■ **What this task involves**
Nothing but the lines from the one including "Free Spirit Farm || Bohemian" through the last line of the entries, restated exactly, should appear in the answer; omit the pictures.

[Stored items]
##############################
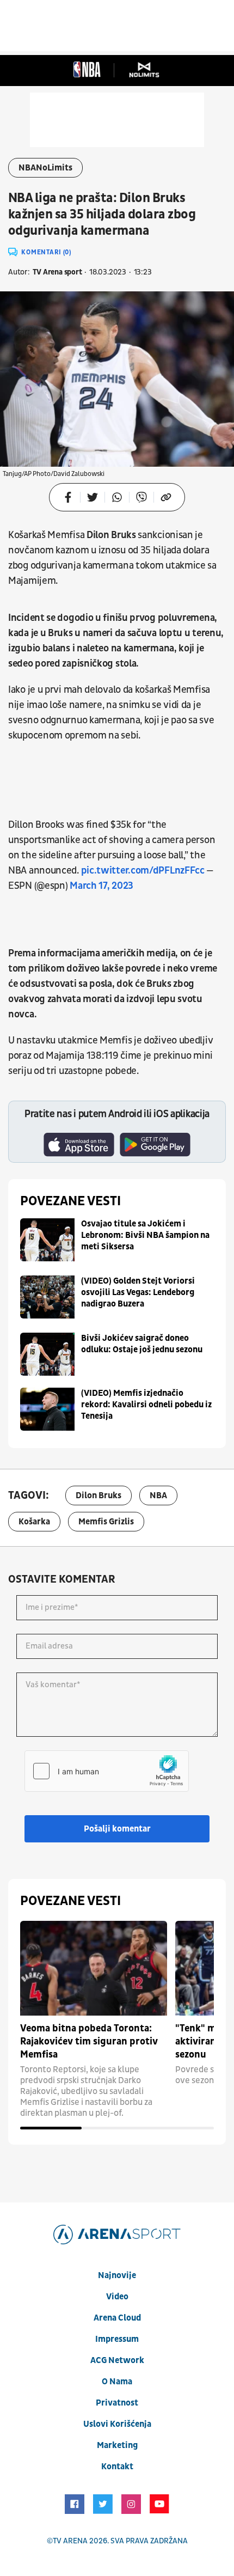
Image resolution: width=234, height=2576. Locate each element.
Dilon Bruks (98, 1495)
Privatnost (117, 2402)
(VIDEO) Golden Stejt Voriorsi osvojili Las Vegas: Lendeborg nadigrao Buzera (138, 1292)
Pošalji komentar (117, 1828)
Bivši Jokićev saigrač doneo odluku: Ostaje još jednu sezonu (141, 1344)
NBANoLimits (45, 167)
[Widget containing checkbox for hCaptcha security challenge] (106, 1771)
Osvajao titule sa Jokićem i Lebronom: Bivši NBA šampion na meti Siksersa (145, 1235)
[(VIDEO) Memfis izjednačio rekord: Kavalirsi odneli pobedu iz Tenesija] (47, 1409)
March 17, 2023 (101, 886)
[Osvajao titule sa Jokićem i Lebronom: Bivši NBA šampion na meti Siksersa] (47, 1239)
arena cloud (117, 2317)
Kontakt (117, 2466)
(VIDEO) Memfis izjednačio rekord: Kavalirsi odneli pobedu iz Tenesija (146, 1404)
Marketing (117, 2445)
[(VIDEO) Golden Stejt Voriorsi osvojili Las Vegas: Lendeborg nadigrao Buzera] (47, 1296)
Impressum (117, 2339)
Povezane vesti (70, 1201)
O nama (117, 2381)
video (117, 2296)
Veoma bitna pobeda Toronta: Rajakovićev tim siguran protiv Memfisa (89, 2041)
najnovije (117, 2275)
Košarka (34, 1521)
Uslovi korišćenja (117, 2424)
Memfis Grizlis (106, 1521)
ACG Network (117, 2360)
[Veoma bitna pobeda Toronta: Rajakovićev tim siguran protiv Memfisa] (93, 1968)
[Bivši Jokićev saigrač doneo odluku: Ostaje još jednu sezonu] (47, 1354)
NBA (158, 1495)
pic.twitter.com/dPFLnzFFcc (143, 870)
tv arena (70, 2541)
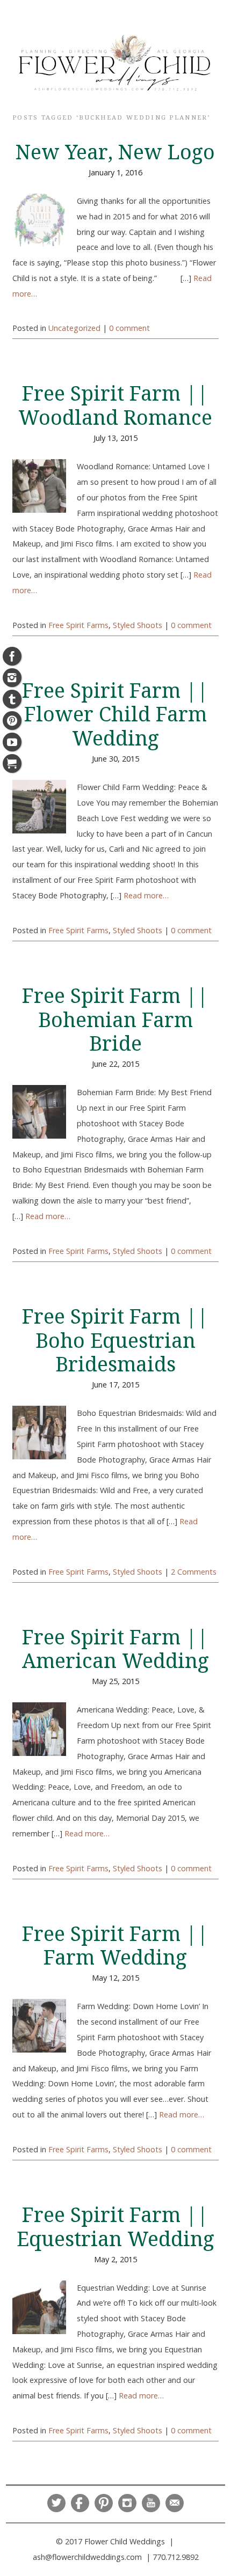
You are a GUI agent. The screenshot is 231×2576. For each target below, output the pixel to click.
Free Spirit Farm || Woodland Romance (115, 406)
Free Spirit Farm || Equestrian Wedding (115, 2227)
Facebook (80, 2503)
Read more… (146, 895)
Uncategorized (74, 328)
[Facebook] (12, 656)
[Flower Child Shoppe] (12, 763)
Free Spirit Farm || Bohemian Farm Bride (115, 1020)
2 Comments (193, 1572)
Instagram (127, 2503)
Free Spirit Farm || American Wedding (115, 1649)
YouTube (151, 2503)
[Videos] (12, 742)
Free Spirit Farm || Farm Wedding (115, 1946)
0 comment (129, 328)
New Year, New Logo (115, 152)
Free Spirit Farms (78, 625)
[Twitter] (12, 699)
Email (174, 2503)
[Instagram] (12, 677)
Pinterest (104, 2503)
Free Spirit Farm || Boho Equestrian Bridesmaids (115, 1341)
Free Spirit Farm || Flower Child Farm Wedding (115, 715)
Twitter (56, 2503)
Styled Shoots (137, 625)
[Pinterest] (12, 720)
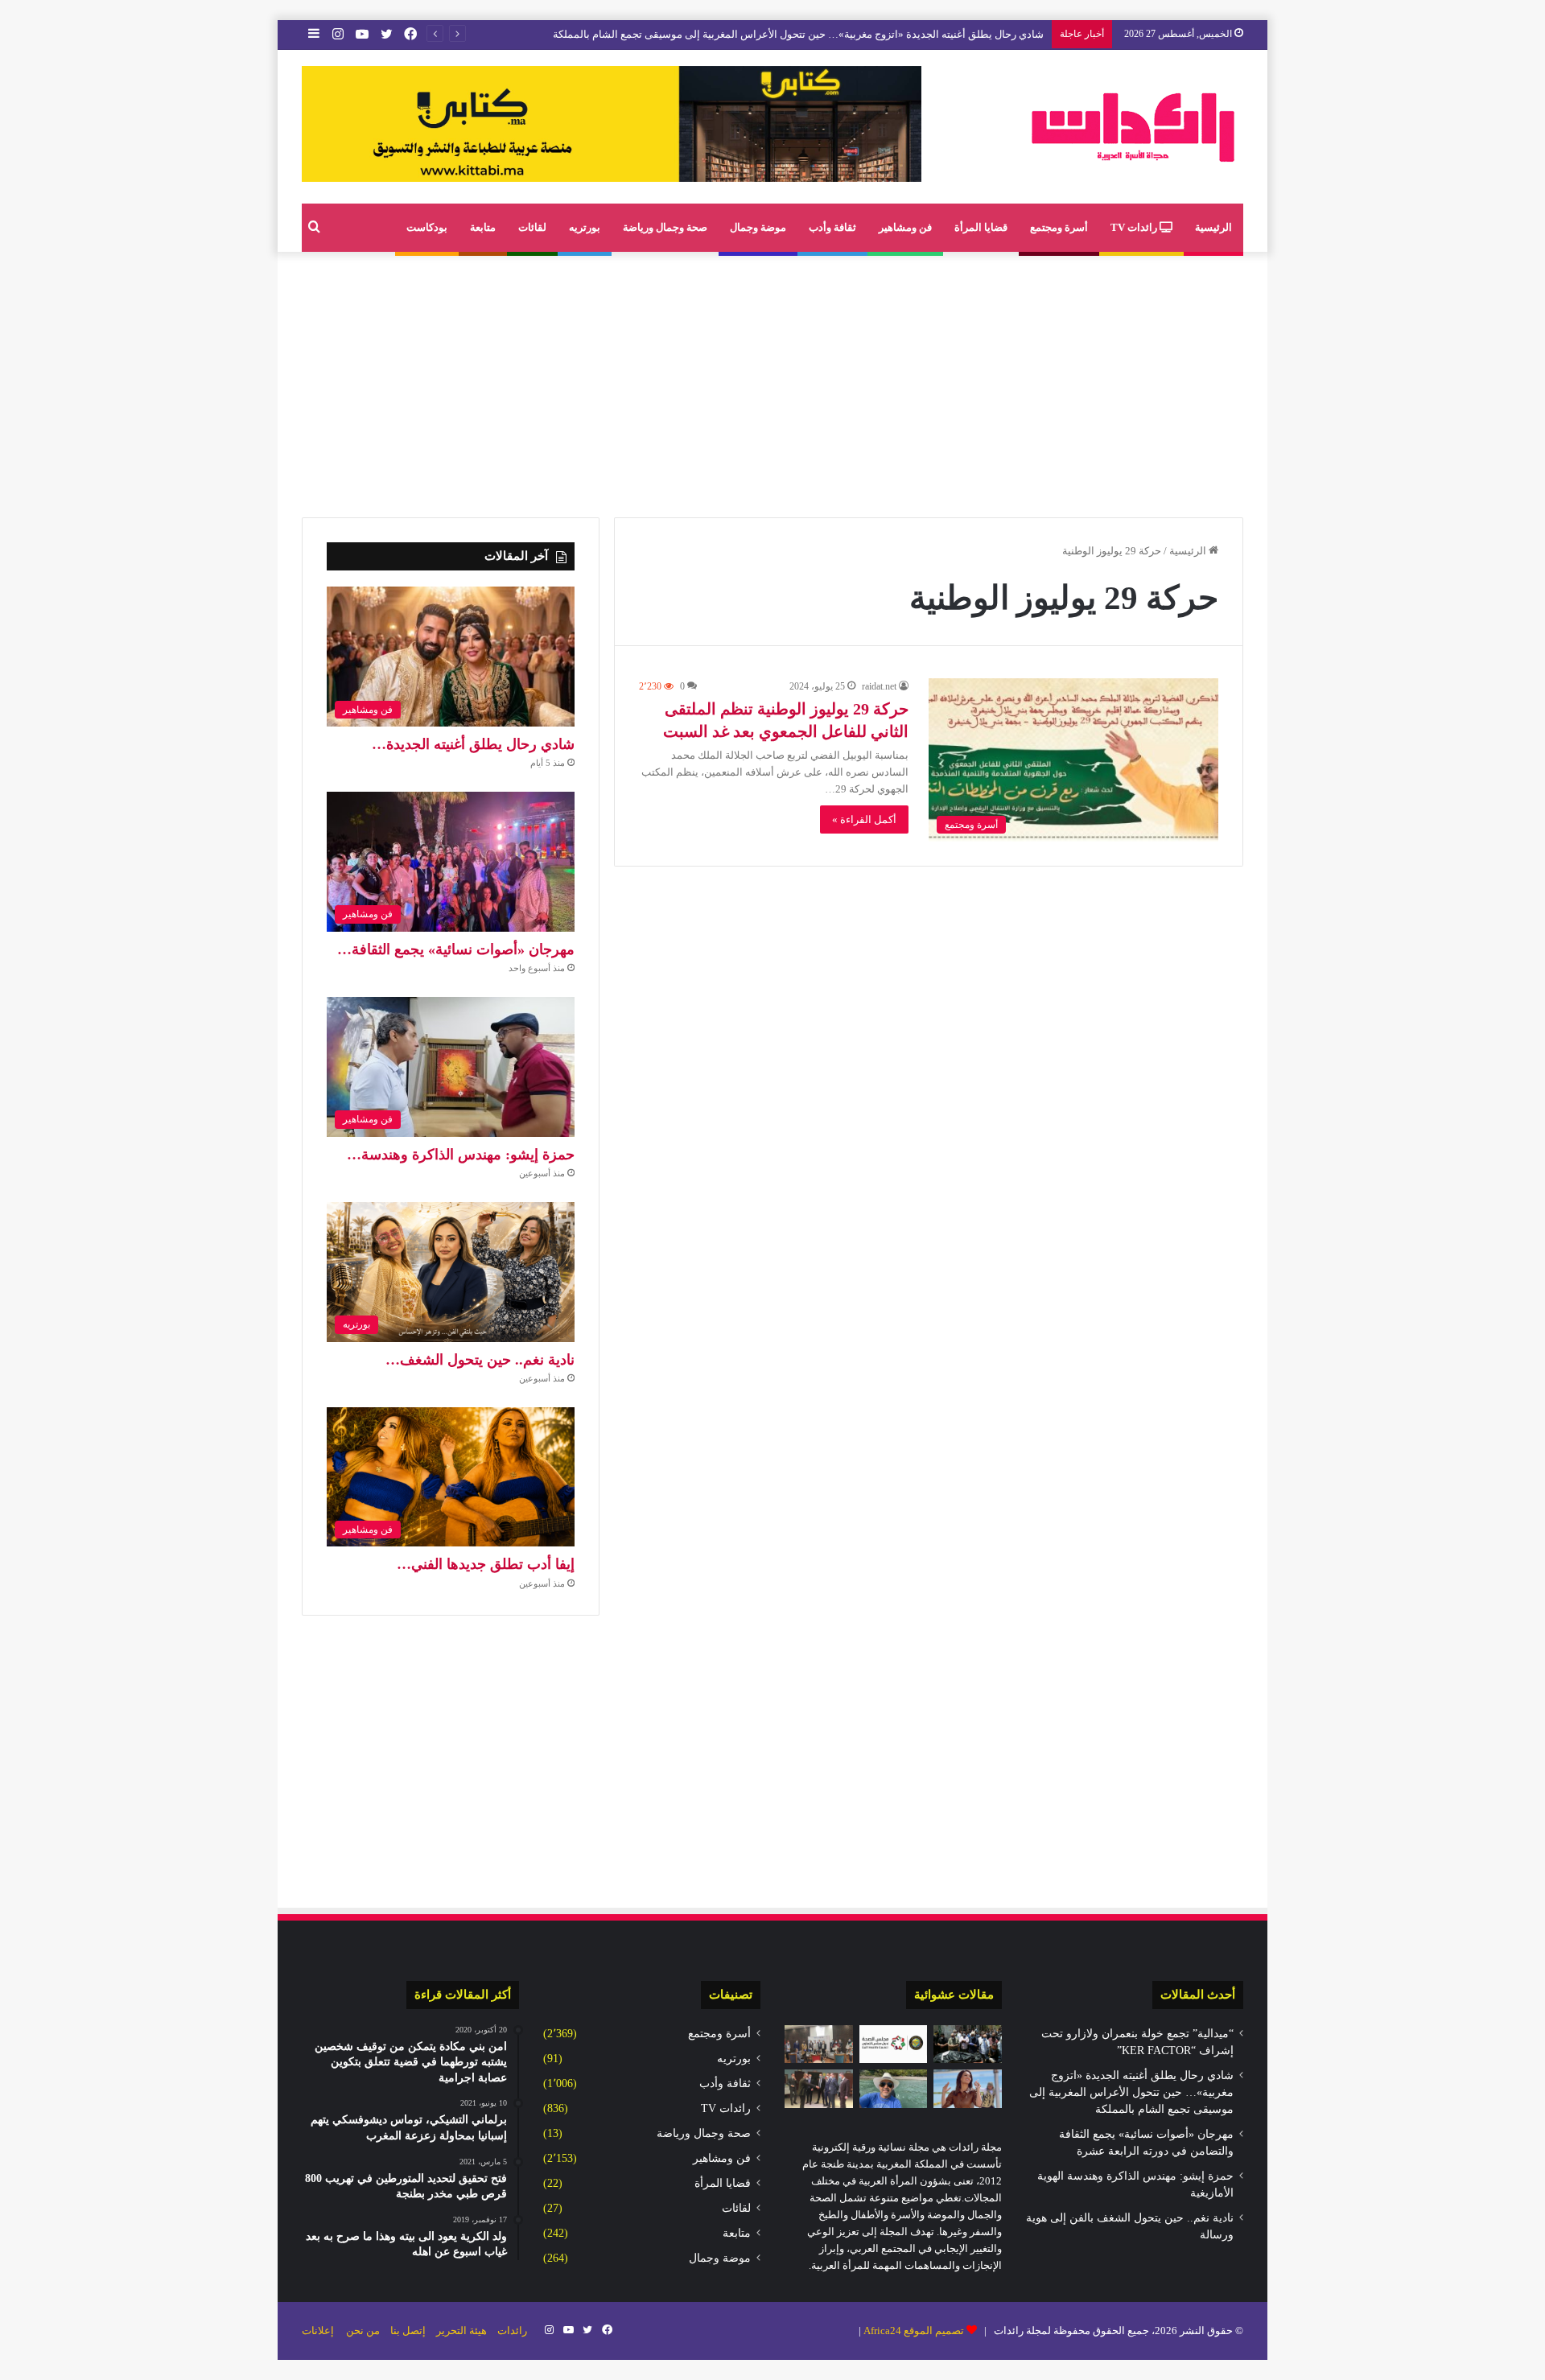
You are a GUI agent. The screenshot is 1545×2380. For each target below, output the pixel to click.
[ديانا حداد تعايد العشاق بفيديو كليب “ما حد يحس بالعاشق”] (967, 2088)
##############################
■ **Result below**
Free Spirit Farm || Bohemian Farm Bride (115, 1020)
2 Comments (193, 1572)
Instagram (127, 2503)
Free Spirit Farm || American Wedding (115, 1649)
YouTube (151, 2503)
[Videos] (12, 742)
Free Spirit Farm || Farm Wedding (115, 1946)
0 comment (129, 328)
New Year, New Logo (115, 152)
Free Spirit Farms (78, 625)
[Twitter] (12, 699)
Email (174, 2503)
[Instagram] (12, 677)
Pinterest (104, 2503)
Free Spirit Farm || Boho Equestrian Bridesmaids (115, 1341)
Free Spirit Farm || Flower Child Farm Wedding (115, 715)
Twitter (56, 2503)
Styled Shoots (137, 625)
[Pinterest] (12, 720)
You are a GUI agent. The screenshot is 1545×2380. For each target below, output the pixel to click.
[ديانا حداد تعايد العشاق بفيديو كليب “ما حد يحس بالعاشق”] (967, 2088)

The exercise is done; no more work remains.